[GIVEN PASSAGE]
In this half-day workshop, we demonstrate how to elicit human knowledge—in the absence of data—for developing a high-dimensional computational model of a problem domain. As our case study topic, we examine the market for electric vehicles, for which only little consumer data exists given the novelty of the technology. More specifically, we utilize the web-based Bayesia Expert Knowledge Elicitation Environment (BEKEE) and develop a Bayesian network model for estimating the long-term volume potential of electric vehicles.

 

This seminar was recorded on May 12, 2017, at Indiana Wesleyan University in West Chester, Ohio.

We shall see that systematically eliciting and encoding numerous pieces of (admittedly imperfect) knowledge into a Bayesian network can produce a remarkably useful approximation of the underlying domain. In a way, we leverage the "wisdom of crowds" to quantify a multitude of interactions within our high-dimensional problem domain. As a result, the audience's collective understanding is represented in a Bayesian network, which provides us with a common framework for reasoning about the problem domain, such as producing a volume estimate or evaluating policy options, e.g. tax incentives, etc.

Furthermore, by using a Bayesian network model, we can preserve all the uncertainty that exists in the audience's knowledge and perform inference consciously taking into account all that uncertainty. Thus, we manage to avoid two common and problematic extremes in reasoning, i.e., (i) suppressing uncertainty by calculating with the fake precision of single-point estimates, or (ii) being overwhelmed by uncertainty and abandoning quantitative reasoning altogether. 

Knowledge Elicitation Exercise: The Potential of Electric Vehicles

Back in 2011, President Obama predicted that by 2015 there would 1 million electric vehicles on the road in the U.S. As it turns out, less than 30% of that target was achieved by 2015. Today, the number of electric vehicles being sold remains tiny considering the size of the overall vehicle market. It is easy to come up with a long list of reasons for why sales are so low: limited range, inadequate charging infrastructure, long charging time, high battery cost, relatively low fuel prices, etc.

What's the True Potential?

More important than looking for what currently constricts electric vehicle sales is determining what would happen under counterfactual conditions: what if the electric vehicle range were better, what if there were more charging points, what if batteries were cheaper, what if fuel prices were higher? Such counterfactual conditions might help us understand the ultimate volume potential of electric vehicles. That is the quantity we clearly wish to know for making sound decisions about long-term investments in infrastructure and product development.

No Data = No Model = No Science?

Of course, if we had a mathematical model describing all the dynamics in this problem domain, we could compute various scenarios and come up with a volume forecast. However, we don't have any data from which we could generate such a model. Currently, none of the available electric vehicles are close to the technical specifications that we may wish to consider as realistic scenarios for the future.
Without data, and without a mathematical model generated from such data, are we, then, stuck with mere speculation? Is it even possible to come up with reasonably objective volume estimate?

In this day and age of "Big Data," we may be led to believe that facts can only be established from data, especially in the context of a scientific inquiry. This is a misconception. Even without data, humans do often possess reliable knowledge, qualitative or quantitative, tacit or explicit, about many aspects of the world. We believe that a useful amount of knowledge exists regarding the problem domain at hand. Also, there is one particular type of knowledge that data on its own cannot yield, and that is causality. For that, we always have to rely on human expertise.

[GIVEN DATA]

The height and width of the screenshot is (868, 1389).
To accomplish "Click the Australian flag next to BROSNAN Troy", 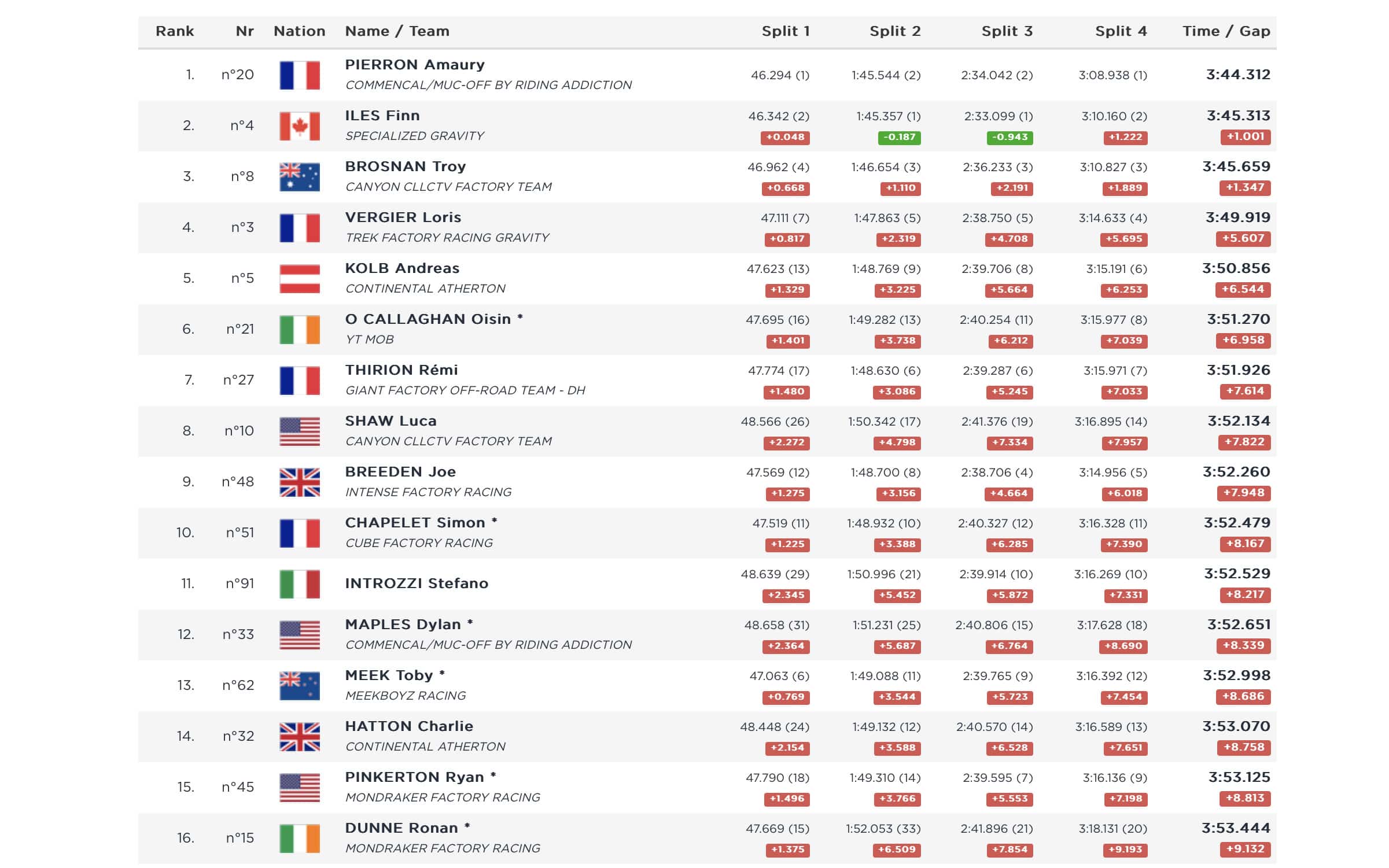I will [x=299, y=177].
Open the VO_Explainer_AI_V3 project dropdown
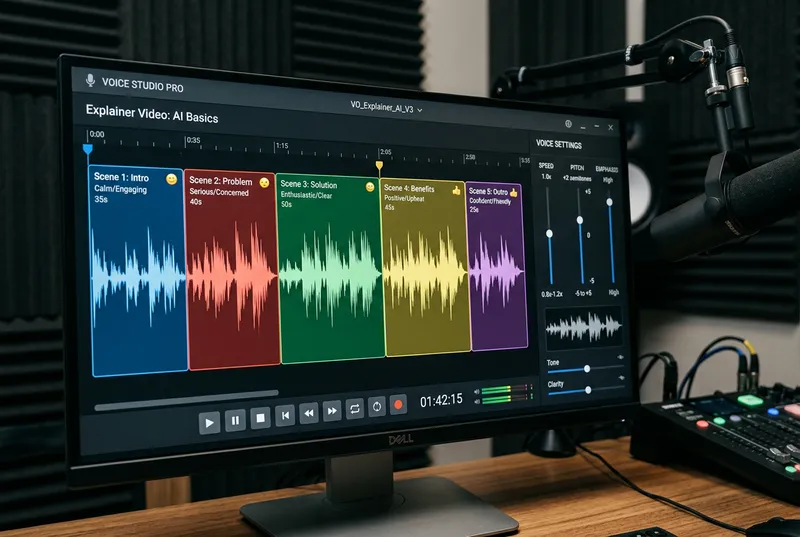 385,108
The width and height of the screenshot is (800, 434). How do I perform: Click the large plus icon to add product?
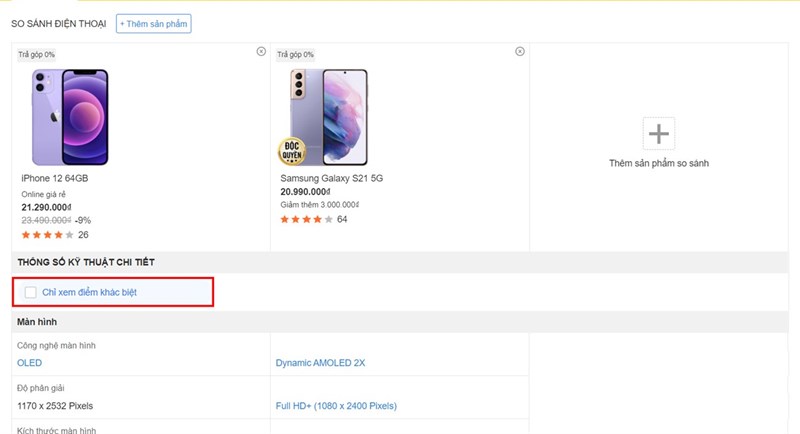pyautogui.click(x=658, y=133)

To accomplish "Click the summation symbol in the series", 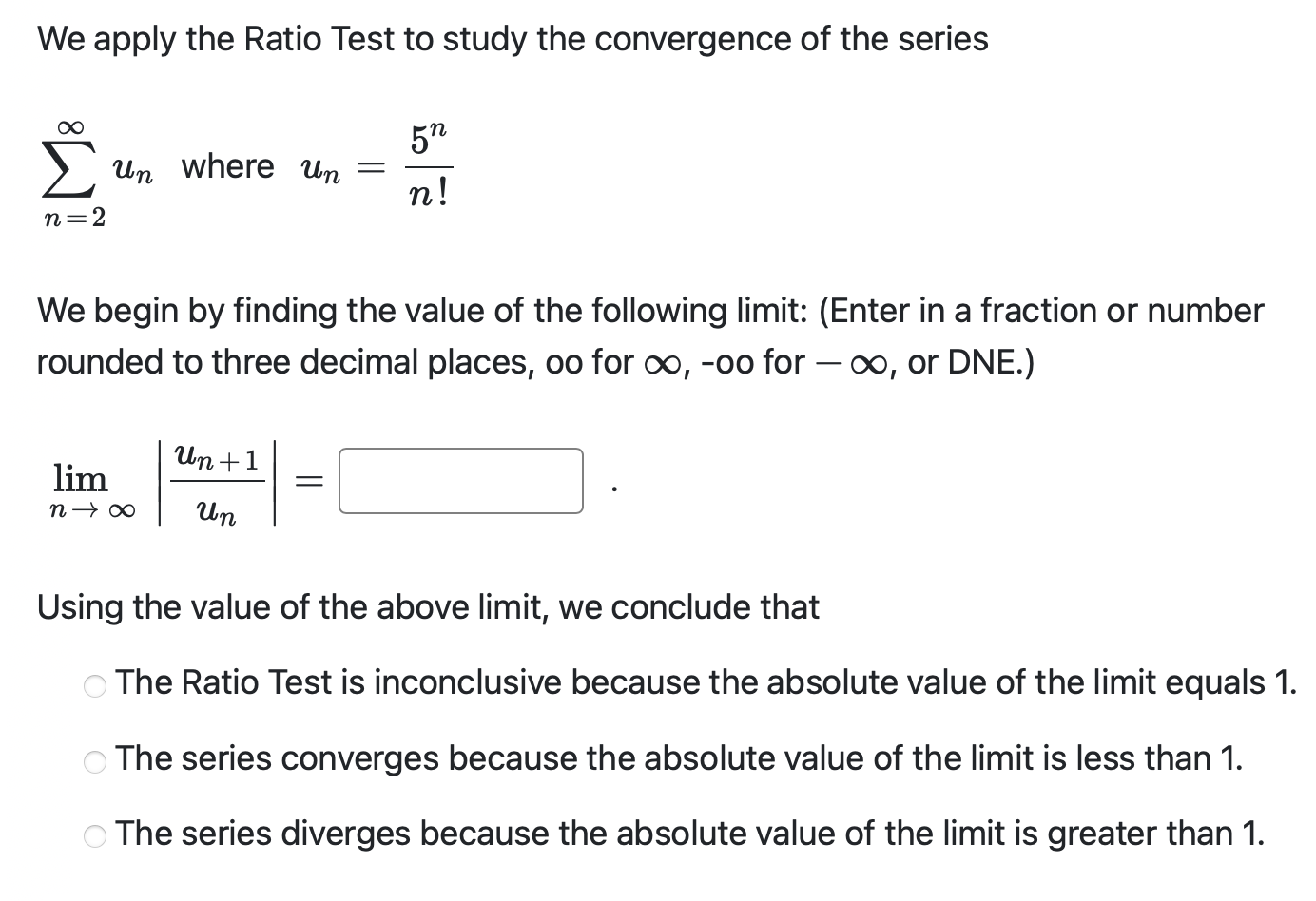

[EXERCISES TO COMPLETE]
A - In the workshop description, what share of President Obama's target of 1 million electric vehicles by 2015 was actually reached?
B - Copy the workshop description between "Without data, and" and "on human expertise.", inclusive, and substitute "guesswork" for "speculation".
Answer using only the workshop description, not the entries.

[RESULTS FOR THE EXERCISE]
A - Less than 30% of the target was reached by 2015.

B -
Without data, and without a mathematical model generated from such data, are we, then, stuck with mere guesswork? Is it even possible to come up with reasonably objective volume estimate?

In this day and age of "Big Data," we may be led to believe that facts can only be established from data, especially in the context of a scientific inquiry. This is a misconception. Even without data, humans do often possess reliable knowledge, qualitative or quantitative, tacit or explicit, about many aspects of the world. We believe that a useful amount of knowledge exists regarding the problem domain at hand. Also, there is one particular type of knowledge that data on its own cannot yield, and that is causality. For that, we always have to rely on human expertise.